Il grande teatro del Carnevale

Forse vi starete chiedendo: “Ma cosa c’entra il teatro col Carnevale?”.

C’entra, c’entra. State un po’ a sentire.

Nel Medioevo non c’era il teatro, o almeno non c’era così come noi lo conosciamo. L’edificio teatrale cui siamo abituati, con le sue sedioline e il palco e lo spettacolo a pagamento, sarebbe venuto dopo.

In compenso c’era il Carnevale. Nasce proprio in quel periodo e la parola quasi certamente significa “Carne, vale!”, ossia “Carne, addio!” perché appena finisce il Carnevale comincia la Quaresima e per tradizione la carne non la si può più mangiare.

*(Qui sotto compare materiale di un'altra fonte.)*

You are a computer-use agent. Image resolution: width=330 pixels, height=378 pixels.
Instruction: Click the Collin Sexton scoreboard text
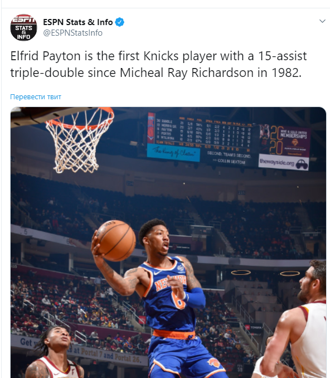(229, 161)
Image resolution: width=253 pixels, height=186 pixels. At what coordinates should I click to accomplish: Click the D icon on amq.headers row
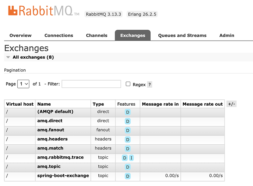click(127, 139)
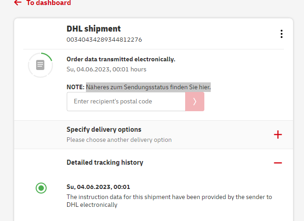Click the back arrow beside To dashboard
Viewport: 304px width, 221px height.
pyautogui.click(x=18, y=3)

Era in feste come quella che gli uomini del Medioevo davano sfogo al loro bisogno di rappresentare, di creare uno spettacolo che evocasse un mondo diverso da quello in cui vivevano per poterlo condividere e poi tornare al proprio. Lo stesso bisogno da cui nasce il teatro, insomma.

Ricordate il Gobbo di Notre-Dame e la sua Festa dei folli? Il Carnevale funzionava alla stessa maniera: vigeva la regola del sovvertimento. Tutti si mascheravano, sfilavano per le strade della città cantando e ballando, fino a raggiungere la piazza principale. Lì, come fosse un grande teatro all’aperto cui tutti partecipavano in qualità di attori nei loro travestimenti stravaganti, si animava un intero mondo alla rovescia.

Era la festa dell’effimero, del disordine, dell’apparenza. Abiti sgargianti e pettinature bizzarre si agitavano seguendo il ritmo dettato dai folli, ballerini pieni di campanelli che aprivano la strada come registi stralunati. Si celebrava la vita, la gioia, l’abbondanza, dimenticando i propri ruoli e spesso anche il buon senso.

E voi questo Carnevale da cosa vi vestirete? Che personaggio sceglierete di diventare? Qualsiasi sia il vostro costume, tenetevi pronti a interpretarne il ruolo. State per diventare tutti dei piccoli attori. A volte ci vuole un po’ di follia e il teatro serve anche a questo.